WORK TASK: Pictures should be left out while the data beneath this task is written out word for word.
[Start of section]
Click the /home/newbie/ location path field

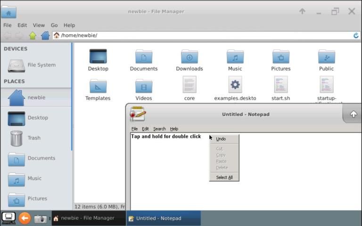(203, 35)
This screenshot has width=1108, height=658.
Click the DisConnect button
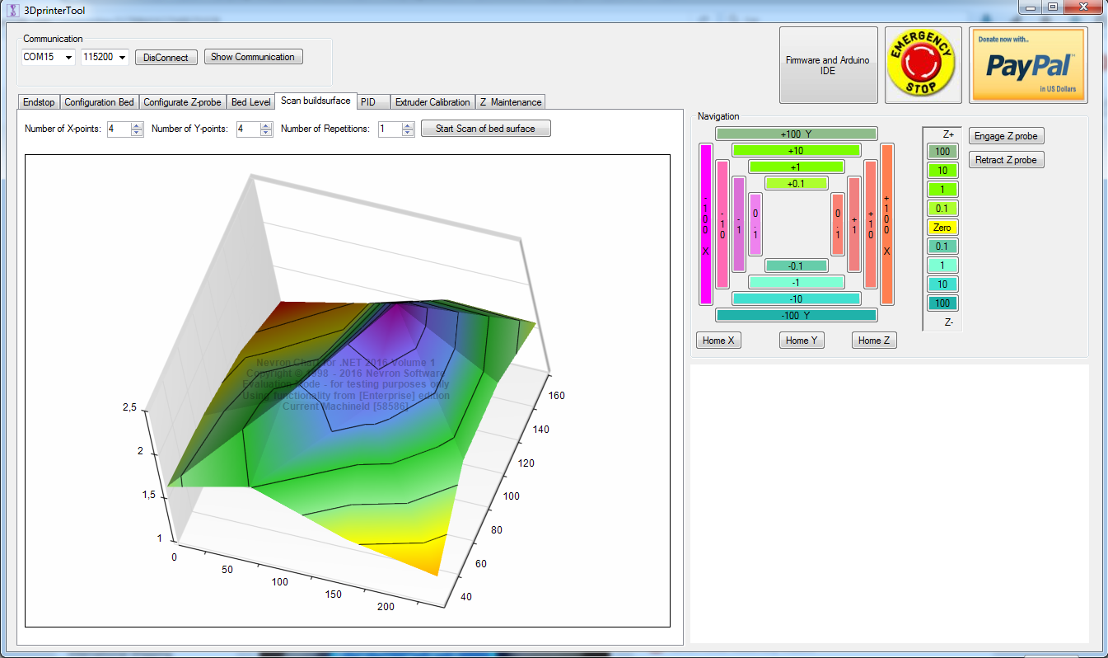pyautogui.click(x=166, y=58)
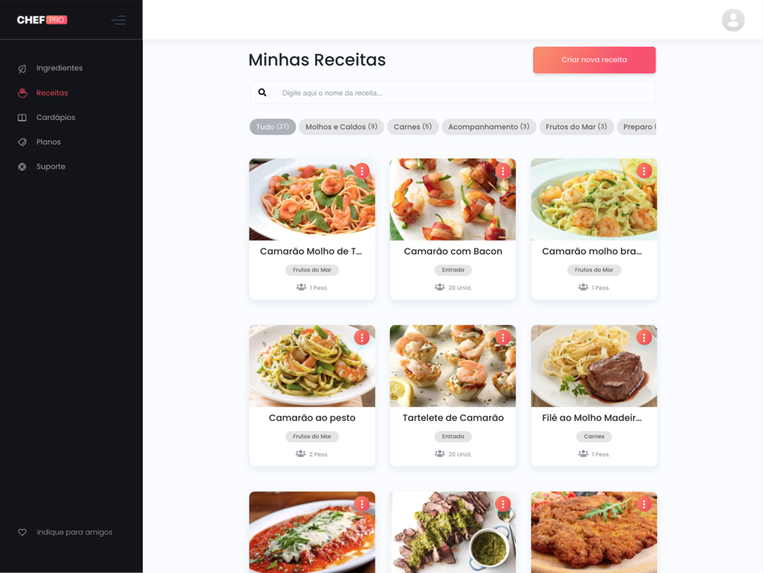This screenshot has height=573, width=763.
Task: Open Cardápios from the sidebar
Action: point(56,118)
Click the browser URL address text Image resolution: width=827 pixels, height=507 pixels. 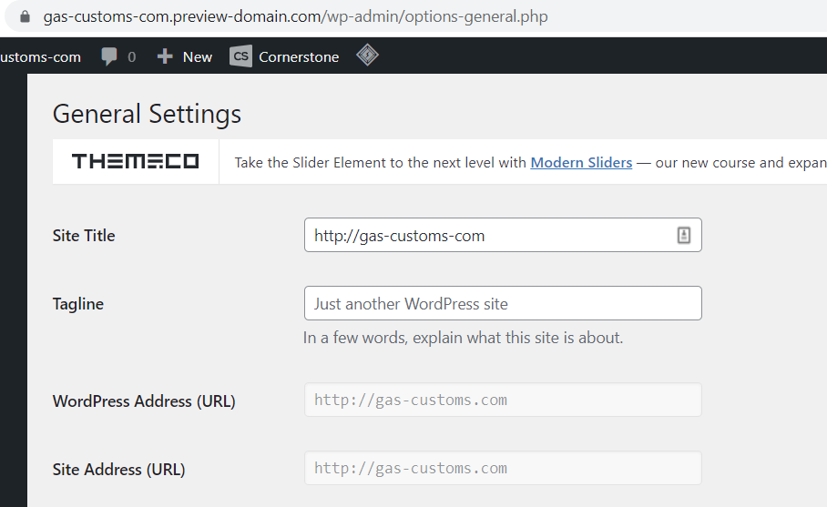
[End of section]
TASK RESPONSE:
Click the /home/newbie/ location path field

(203, 35)
This screenshot has width=1108, height=658.
Click the DisConnect button
pyautogui.click(x=166, y=58)
This screenshot has height=573, width=763.
Task: Open Cardápios from the sidebar
Action: point(56,118)
Click the browser URL address text Image resolution: width=827 pixels, height=507 pixels. 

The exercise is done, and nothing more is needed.